C.S. Lewis’ “Rejoinder to Pittenger” was published in a November 1958 issue of Christian Century in response to the October article, “A Critique of C.S. Lewis” by Dr. Norman Pittenger.
I turn next to my book Miracles and am sorry to say that I here have to meet Dr Pittenger’s charges with straight denials. He says that this book ‘opens with a definition of miracle as the “violation” of the laws of nature’. He is mistaken. The passage (chapter 2) really runs: ‘I use the word Miracle to mean an interference with Nature by supernatural power.’ If Dr Pittenger thinks the difference between the true text and his mis-quotation merely verbal, he has misunderstood nearly the whole book. I never equated nature (the spatiotemporal system of facts and events) with the laws of nature (the patterns into which these facts and events fall). I would as soon equate an actual speech with the rules of grammar.
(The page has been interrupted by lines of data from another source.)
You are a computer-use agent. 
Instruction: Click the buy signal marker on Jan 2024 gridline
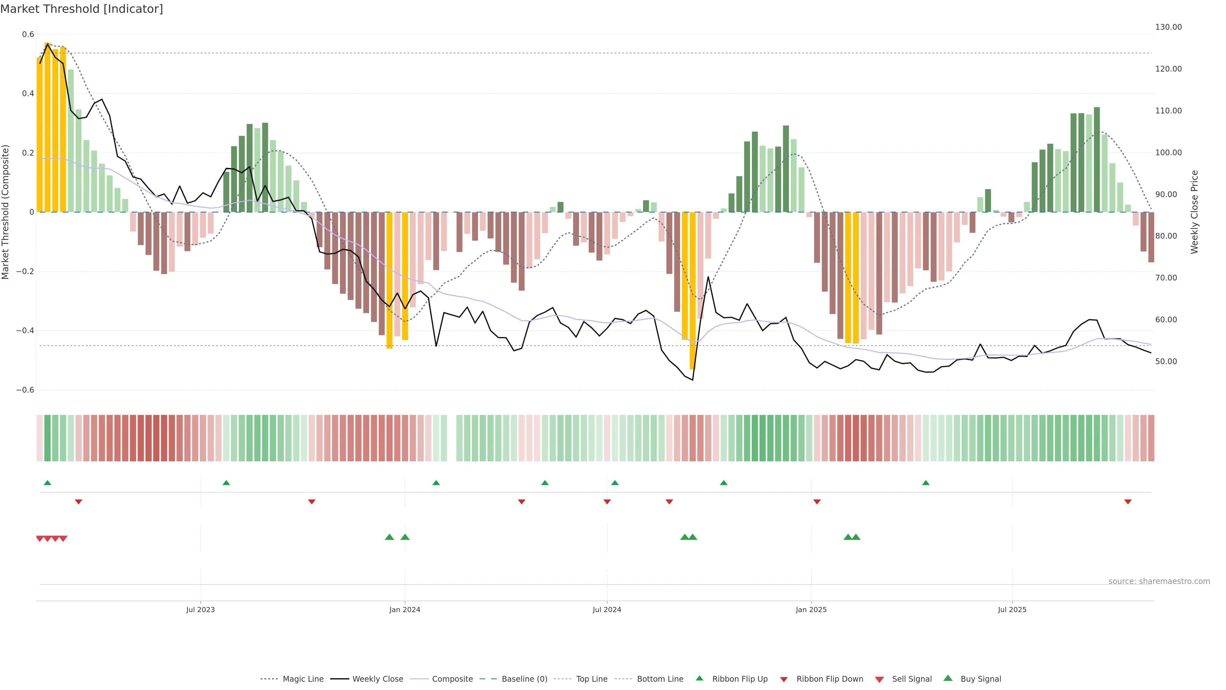[405, 537]
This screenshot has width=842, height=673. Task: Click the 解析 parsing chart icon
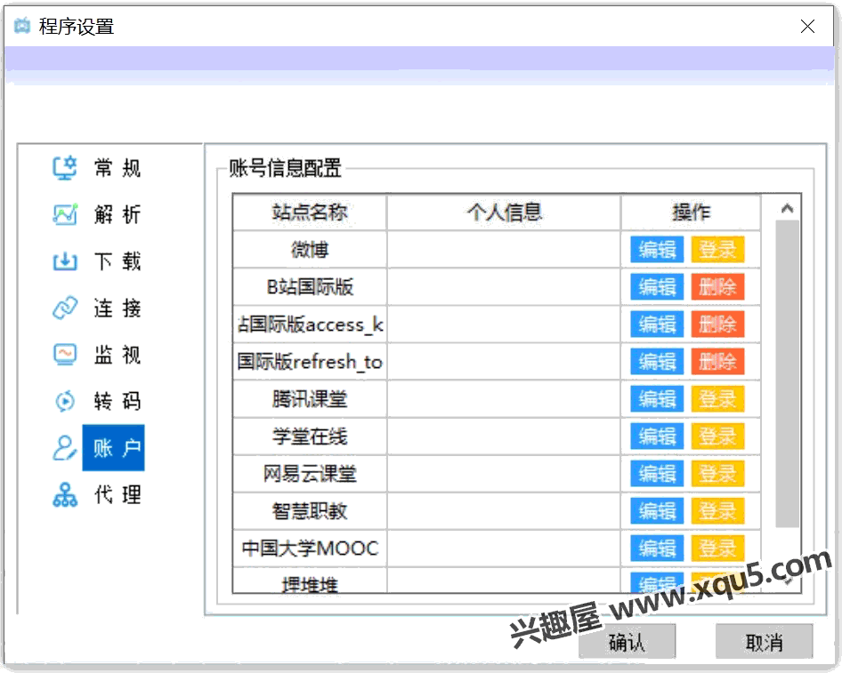(x=65, y=215)
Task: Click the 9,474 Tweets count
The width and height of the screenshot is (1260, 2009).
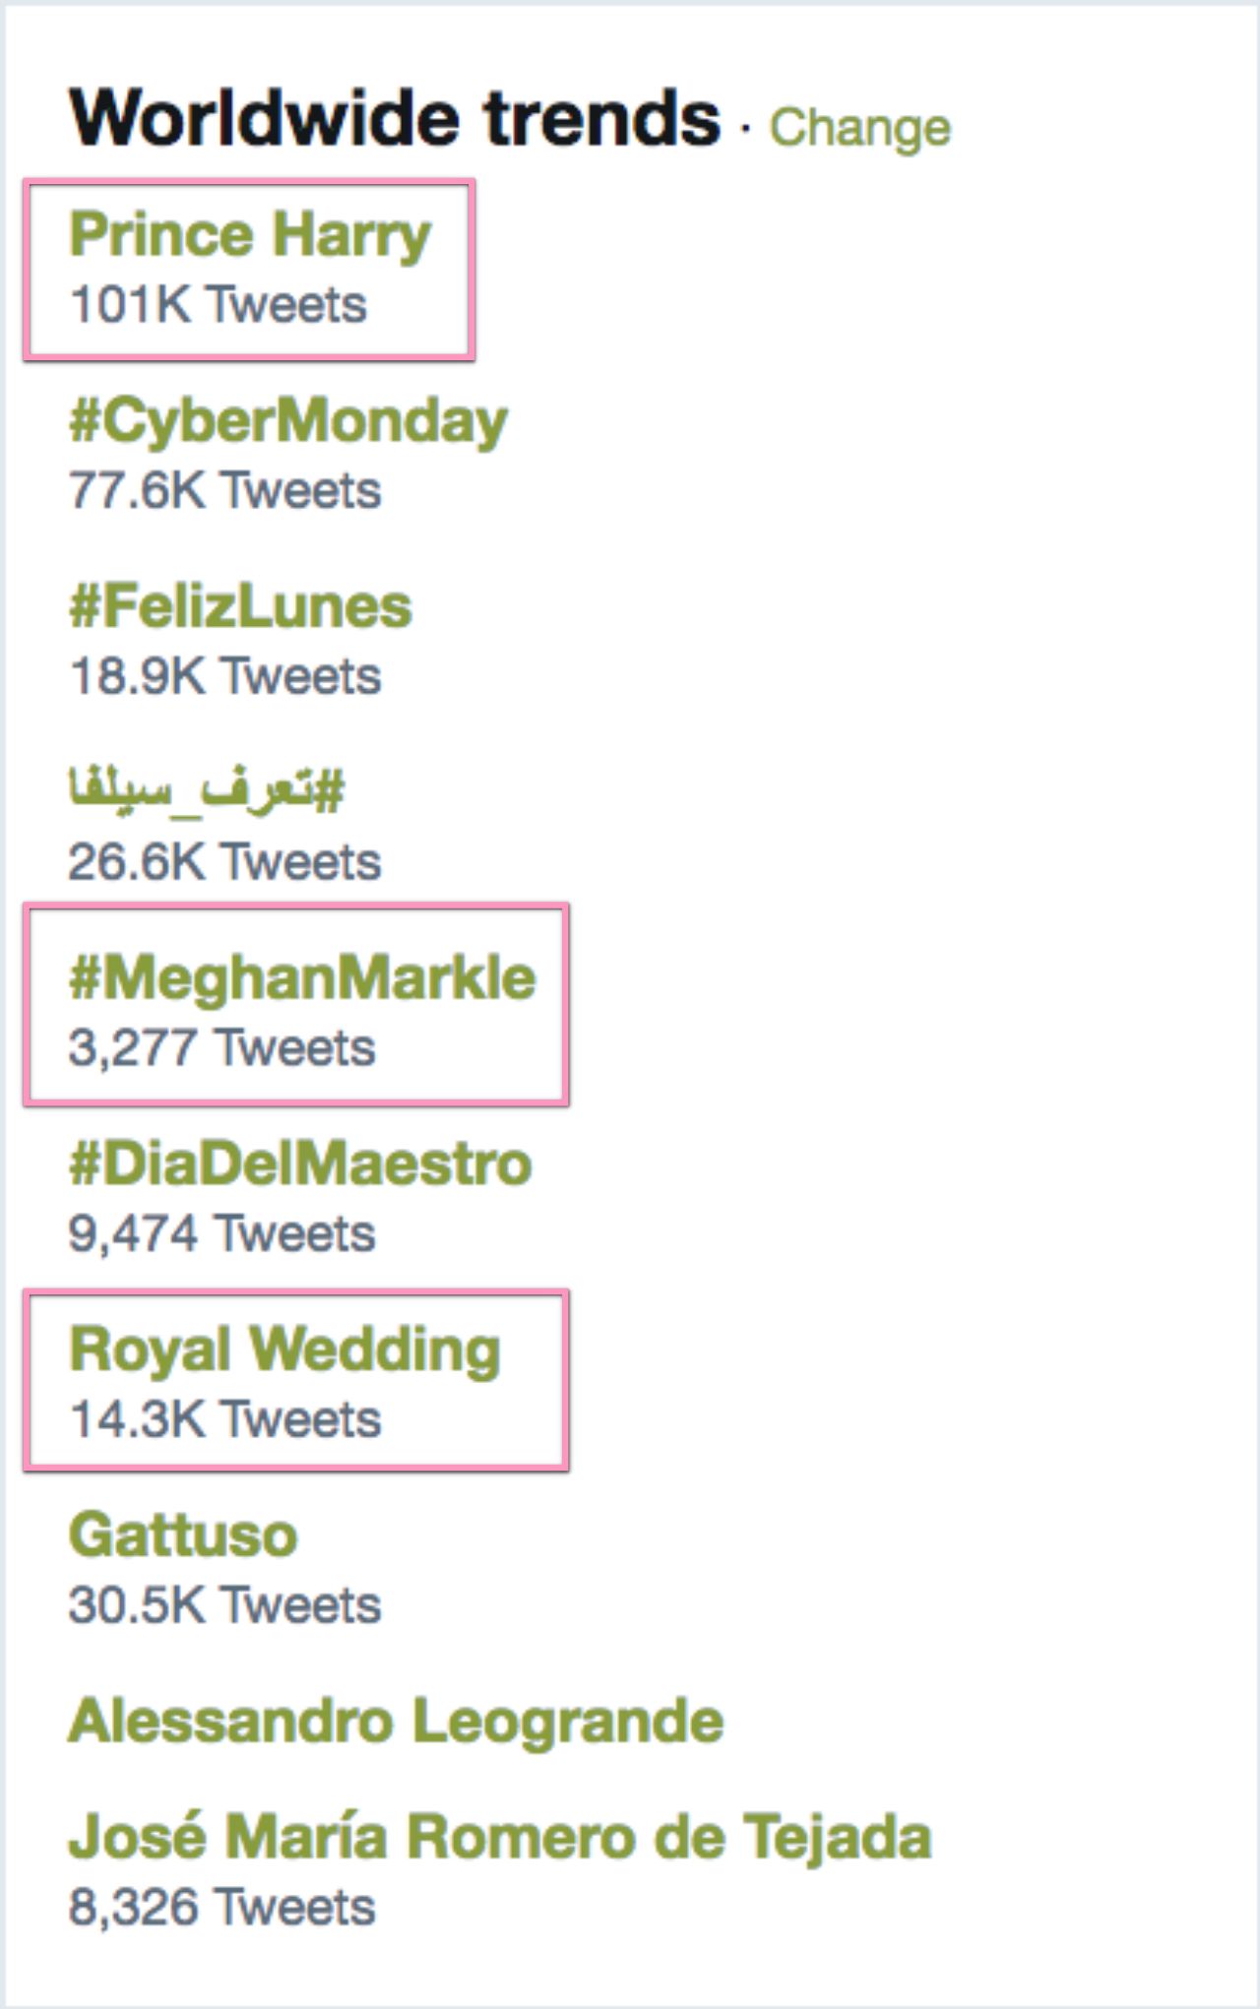Action: click(x=221, y=1233)
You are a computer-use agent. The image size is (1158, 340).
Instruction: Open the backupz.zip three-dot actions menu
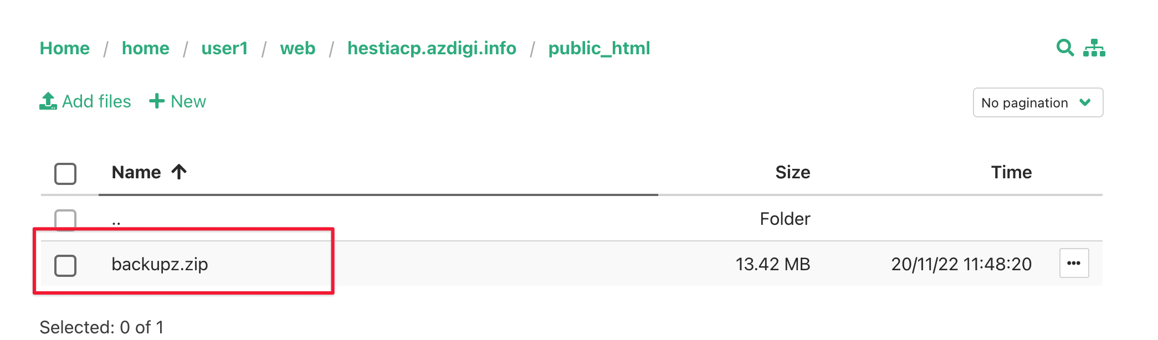(1074, 264)
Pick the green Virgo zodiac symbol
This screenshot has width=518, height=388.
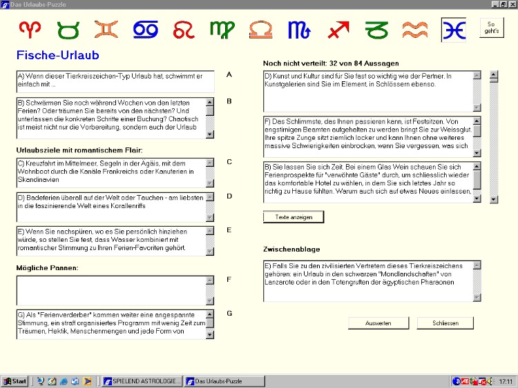[222, 30]
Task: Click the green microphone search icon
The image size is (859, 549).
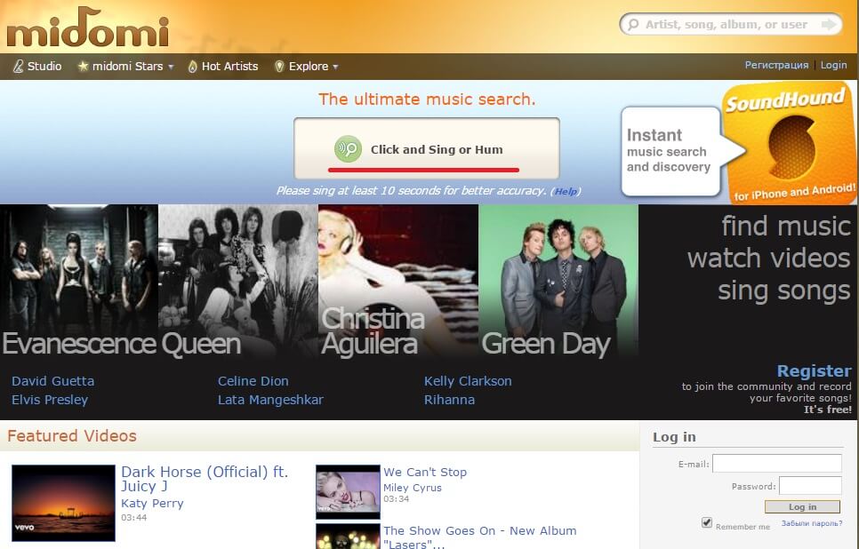Action: click(x=347, y=149)
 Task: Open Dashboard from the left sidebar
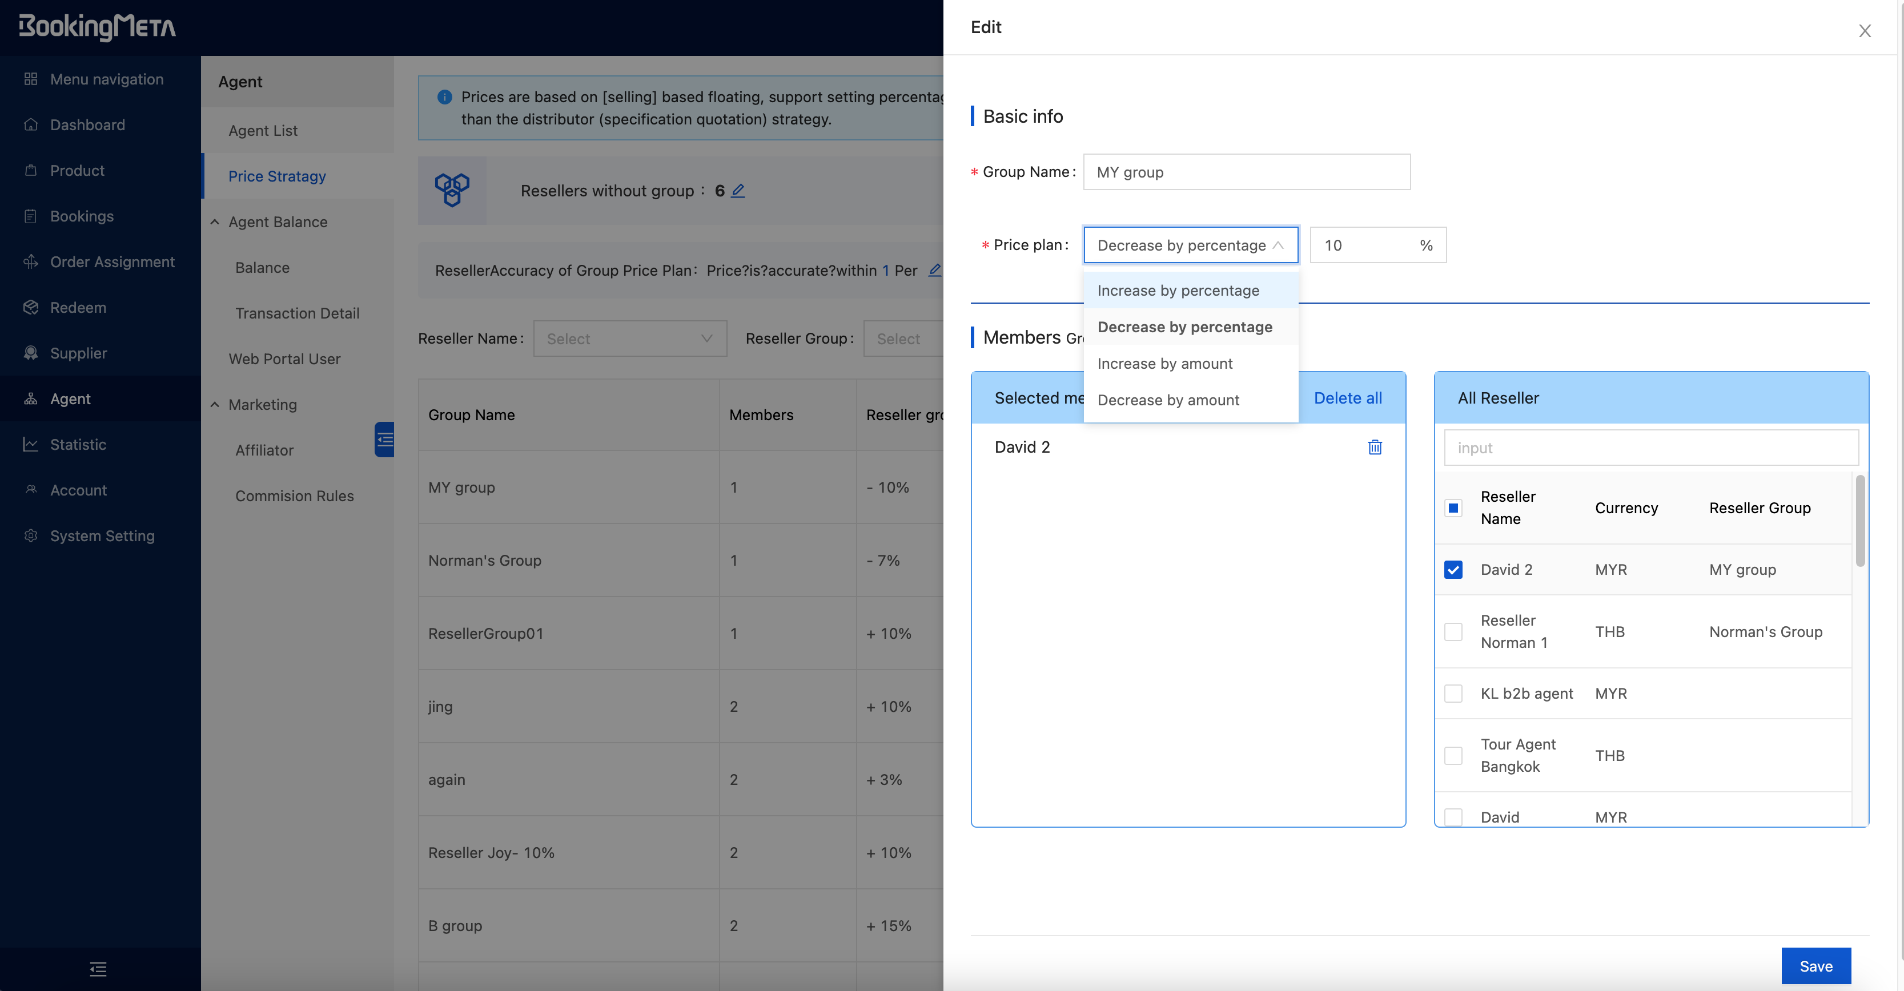click(x=87, y=125)
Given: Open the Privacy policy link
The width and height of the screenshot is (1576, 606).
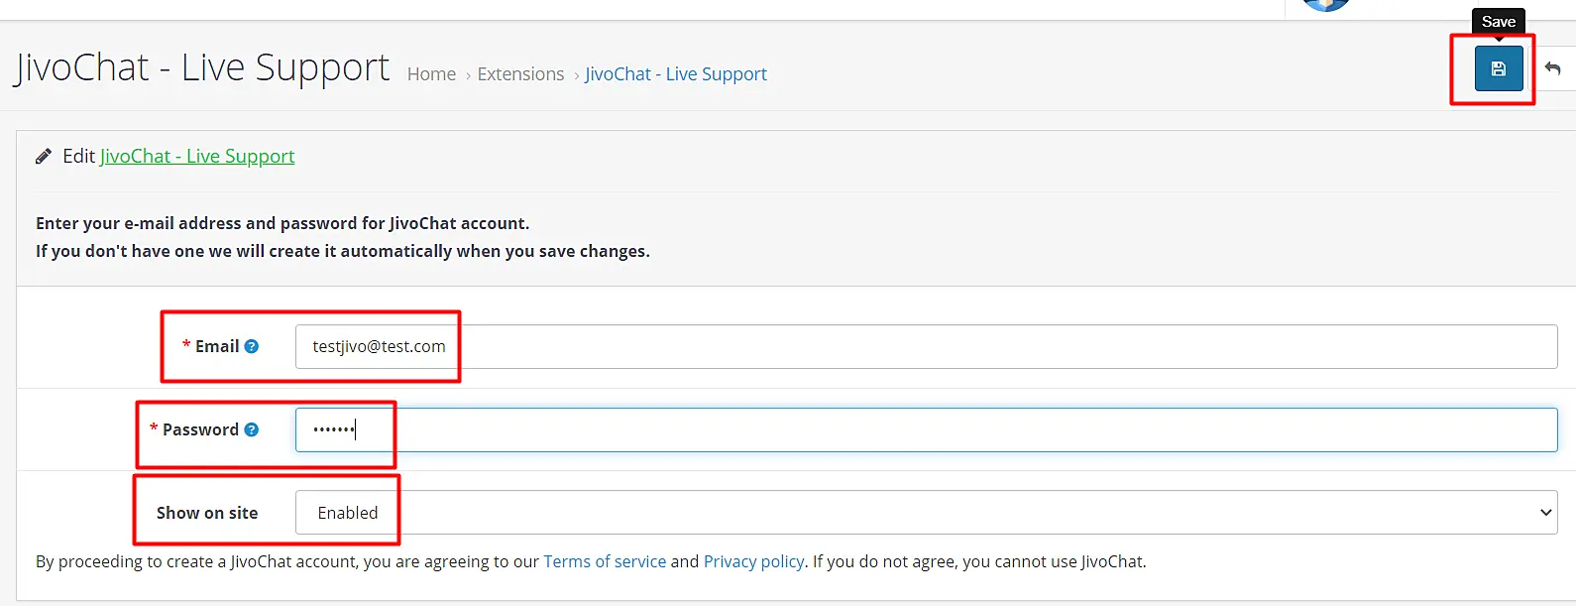Looking at the screenshot, I should point(753,561).
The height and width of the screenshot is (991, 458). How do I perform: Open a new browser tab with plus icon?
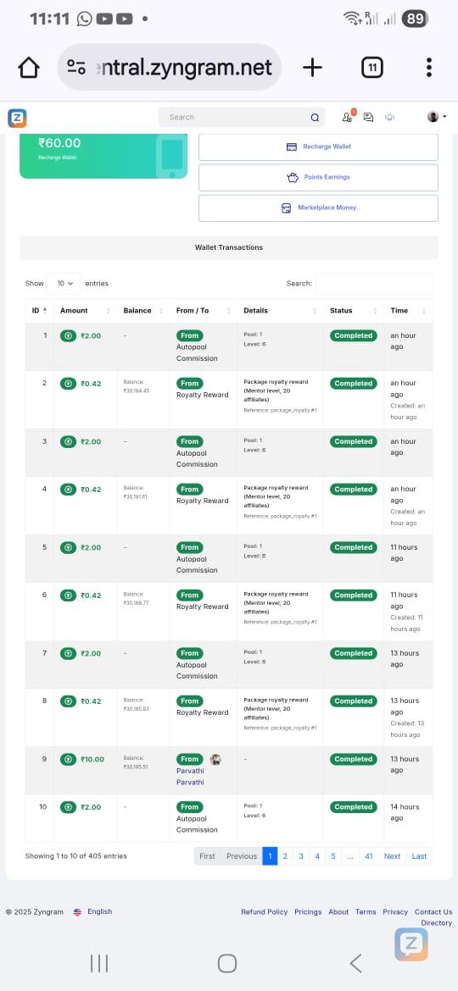[312, 68]
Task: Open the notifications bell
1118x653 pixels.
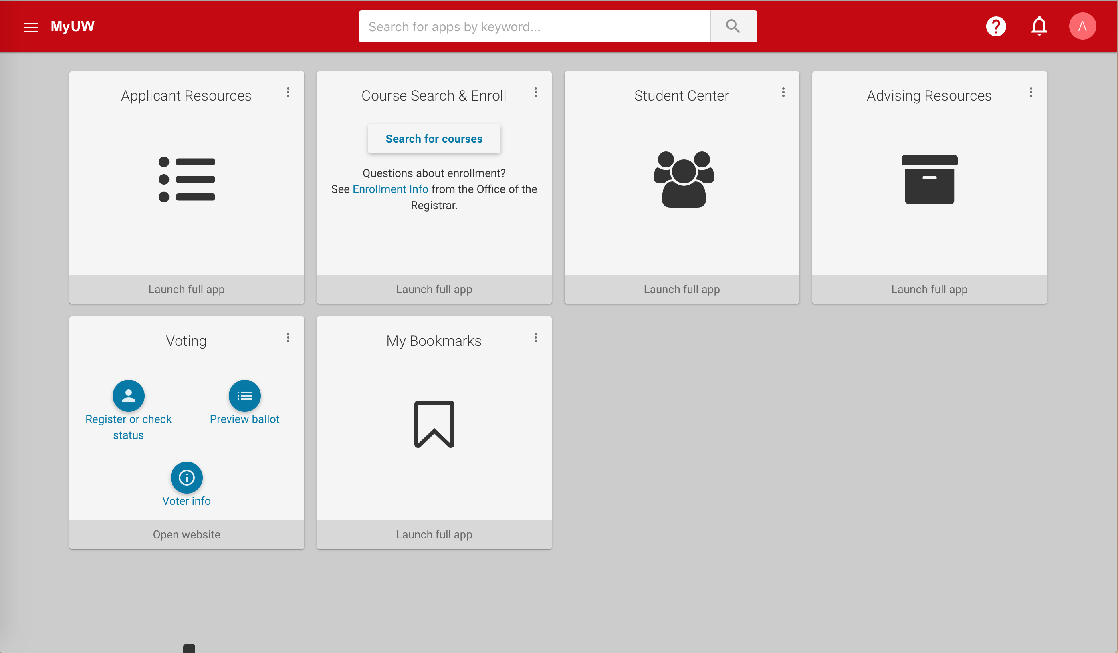Action: click(x=1039, y=27)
In chapter 8 I say in so many words that no miracle either can or need break the laws of Nature; that ‘it is... inaccurate to define a miracle as something that breaks the laws of Nature’; and that ‘The divine art of miracle is not an art of suspending the pattern to which events conform but of feeding new events into that pattern.’ How many times does a man need to say something before he is safe from the accusation of having said exactly the opposite? (I am not for a moment imputing dishonesty to Dr Pittenger; we all know too well how difficult it is to grasp or retain the substance of a hook one finds antipathetic.)
C.S. Lewis, “Rejoinder to Dr Pittinger,” God in the Dock (Eerdmans: 1970) 178-179.